A number of initial startups who used to compete with Writely will now have to
challenge Google for a change.
Writely’s acquisition fueled talk of a Google Office suite of services, a vision made more real by the subsequent launch of Google Spreadsheets and Google Calender.
A Google Drive for online storage has long been rumored to be just around the corner and analysts at Gartner have predicted that a Google PowerPoint type service will be released some time this year.
Writely is collaboration friendly, can import Word documents, save to PDF, OpenOffice, Rich Text Format and zip. The system autosaves your documents every 10 seconds and offers online storage. Google Accounts will soon be used for signing in. Writely works on Mozilla based browsers and IE only.

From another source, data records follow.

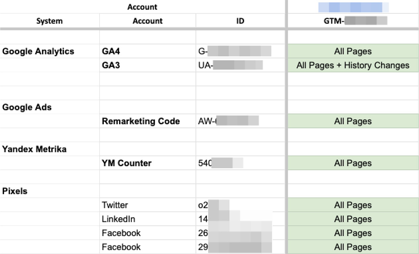Select the Google Ads cell
This screenshot has width=419, height=254.
coord(27,107)
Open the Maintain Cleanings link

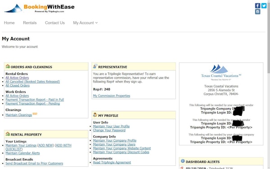tap(18, 115)
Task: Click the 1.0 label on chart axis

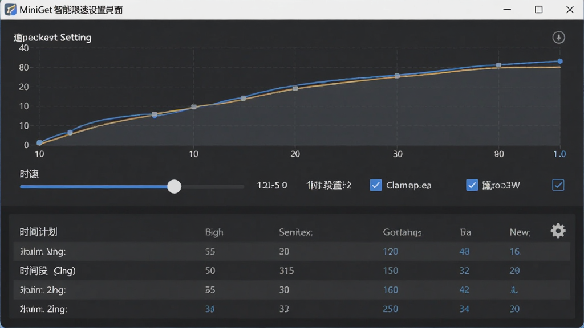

Writely got the best review in a recent CNet round-up that goes into detail on its features and compares it to Zoho Writer (our coverage), Think Free Online and Glide Write. Other tools in this class include Rallypoint and WriteBoard.
Now that Writely is publicly available in the Google suite, do these other vendors stand a chance? They certainly may, but yesterday’s surrender from calendar company Kiko - with a nod to Google Calendar - certainly makes you wonder.